The principle that the cdr in a list cell must point at another list is just a convention. If both car and cdr point at atoms, that will yield a pair, usually written like (1 . 2)

==Instructions==
- nil pushes a nil pointer onto the stack
- ldc pushes a constant argument onto the stack
- ld pushes the value of a variable onto the stack. The variable is indicated by the argument, a pair. The pair's car specifies the level, the cdr the position. So (1 . 3) gives the current function's (level 1) third parameter.
- sel expects two list arguments, and pops a value from the stack. The first list is executed if the popped value was non-nil, the second list otherwise. Before one of these list pointers is made the new C, a pointer to the instruction following $sel$ is saved on the dump.

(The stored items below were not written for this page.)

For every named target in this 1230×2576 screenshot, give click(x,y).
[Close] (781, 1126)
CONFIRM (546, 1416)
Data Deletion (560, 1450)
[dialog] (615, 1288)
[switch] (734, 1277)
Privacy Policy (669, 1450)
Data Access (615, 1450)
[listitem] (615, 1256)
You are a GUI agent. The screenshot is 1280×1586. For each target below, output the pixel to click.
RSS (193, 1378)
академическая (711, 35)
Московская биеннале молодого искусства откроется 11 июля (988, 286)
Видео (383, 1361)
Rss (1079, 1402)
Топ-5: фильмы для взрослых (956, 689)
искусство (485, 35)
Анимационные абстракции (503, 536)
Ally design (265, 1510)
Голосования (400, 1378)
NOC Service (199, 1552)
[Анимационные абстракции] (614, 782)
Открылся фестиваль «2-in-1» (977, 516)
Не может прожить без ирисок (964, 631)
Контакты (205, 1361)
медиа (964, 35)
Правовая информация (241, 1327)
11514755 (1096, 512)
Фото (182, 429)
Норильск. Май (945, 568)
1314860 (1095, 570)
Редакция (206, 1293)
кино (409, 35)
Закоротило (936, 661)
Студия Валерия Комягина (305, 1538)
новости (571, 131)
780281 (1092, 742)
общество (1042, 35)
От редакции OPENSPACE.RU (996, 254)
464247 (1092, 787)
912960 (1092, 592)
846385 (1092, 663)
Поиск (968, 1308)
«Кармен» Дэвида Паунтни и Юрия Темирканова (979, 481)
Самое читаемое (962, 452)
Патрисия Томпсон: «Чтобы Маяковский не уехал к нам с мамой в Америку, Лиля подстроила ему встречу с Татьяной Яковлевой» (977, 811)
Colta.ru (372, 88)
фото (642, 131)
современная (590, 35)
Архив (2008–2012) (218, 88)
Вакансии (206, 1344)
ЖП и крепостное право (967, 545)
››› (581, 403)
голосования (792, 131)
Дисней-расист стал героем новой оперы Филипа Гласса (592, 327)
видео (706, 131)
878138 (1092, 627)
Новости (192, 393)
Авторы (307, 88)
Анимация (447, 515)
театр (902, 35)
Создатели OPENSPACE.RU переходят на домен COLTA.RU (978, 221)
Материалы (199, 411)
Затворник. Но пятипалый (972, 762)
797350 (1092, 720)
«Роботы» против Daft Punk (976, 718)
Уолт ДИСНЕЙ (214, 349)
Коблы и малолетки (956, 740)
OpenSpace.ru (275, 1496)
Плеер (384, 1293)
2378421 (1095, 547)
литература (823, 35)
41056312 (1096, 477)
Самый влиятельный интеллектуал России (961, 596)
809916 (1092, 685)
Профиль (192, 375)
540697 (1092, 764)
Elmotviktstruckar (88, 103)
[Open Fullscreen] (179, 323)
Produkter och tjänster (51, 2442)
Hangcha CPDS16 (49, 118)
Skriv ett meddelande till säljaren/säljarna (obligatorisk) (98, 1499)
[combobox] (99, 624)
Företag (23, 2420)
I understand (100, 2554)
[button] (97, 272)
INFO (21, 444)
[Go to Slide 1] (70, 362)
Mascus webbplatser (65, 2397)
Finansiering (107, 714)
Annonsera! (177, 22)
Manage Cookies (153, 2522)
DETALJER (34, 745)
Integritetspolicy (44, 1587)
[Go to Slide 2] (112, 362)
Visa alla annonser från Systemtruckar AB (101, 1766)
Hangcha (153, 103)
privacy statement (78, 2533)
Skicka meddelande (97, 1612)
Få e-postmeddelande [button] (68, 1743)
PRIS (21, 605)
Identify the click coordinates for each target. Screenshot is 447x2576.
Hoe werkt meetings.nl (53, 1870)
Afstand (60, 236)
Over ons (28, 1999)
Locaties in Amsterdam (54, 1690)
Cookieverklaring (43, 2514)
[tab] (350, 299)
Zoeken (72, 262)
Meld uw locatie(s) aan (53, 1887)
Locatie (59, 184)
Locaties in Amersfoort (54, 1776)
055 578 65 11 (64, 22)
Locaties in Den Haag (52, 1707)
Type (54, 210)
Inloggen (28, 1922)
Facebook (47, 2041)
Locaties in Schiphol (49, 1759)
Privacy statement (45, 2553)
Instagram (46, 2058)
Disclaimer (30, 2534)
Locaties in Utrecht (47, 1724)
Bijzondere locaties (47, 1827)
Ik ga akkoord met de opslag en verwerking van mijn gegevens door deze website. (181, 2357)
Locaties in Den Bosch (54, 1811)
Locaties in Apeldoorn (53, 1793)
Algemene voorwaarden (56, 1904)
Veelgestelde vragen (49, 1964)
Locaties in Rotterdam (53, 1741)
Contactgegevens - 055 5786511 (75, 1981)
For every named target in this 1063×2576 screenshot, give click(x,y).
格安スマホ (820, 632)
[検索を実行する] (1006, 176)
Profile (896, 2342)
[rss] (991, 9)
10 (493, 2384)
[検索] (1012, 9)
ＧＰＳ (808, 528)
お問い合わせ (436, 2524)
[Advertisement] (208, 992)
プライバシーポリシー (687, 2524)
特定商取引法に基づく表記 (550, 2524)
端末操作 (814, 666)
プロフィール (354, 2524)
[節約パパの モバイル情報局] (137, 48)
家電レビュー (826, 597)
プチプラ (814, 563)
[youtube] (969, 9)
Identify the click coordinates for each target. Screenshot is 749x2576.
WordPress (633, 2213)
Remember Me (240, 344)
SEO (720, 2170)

- join pops a list reference from the dump and makes this the new value of C. This instruction occurs at the end of both alternatives of a sel.
- ldf takes one list argument representing a function. It constructs a closure (a pair containing the function and the current environment) and pushes that onto the stack.
- ap pops a closure and a list of parameter values from the stack. The closure is applied to the parameters by installing its environment as the current one, pushing the parameter list in front of that, clearing the stack, and setting C to the closure's function pointer. The previous values of S, E, and the next value of C are saved on the dump.
- ret pops one return value from the stack, restores S, E, and C from the dump, and pushes the return value onto the now-current stack.
- dum pushes a "dummy", an empty list, in front of the environment list.
- rap works like $ap$, only that it replaces an occurrence of a dummy environment with the current one, thus making recursive functions possible

A number of additional instructions for basic functions like car, cdr, list construction, integer addition, I/O, etc. exist. They all take any necessary parameters from the stack.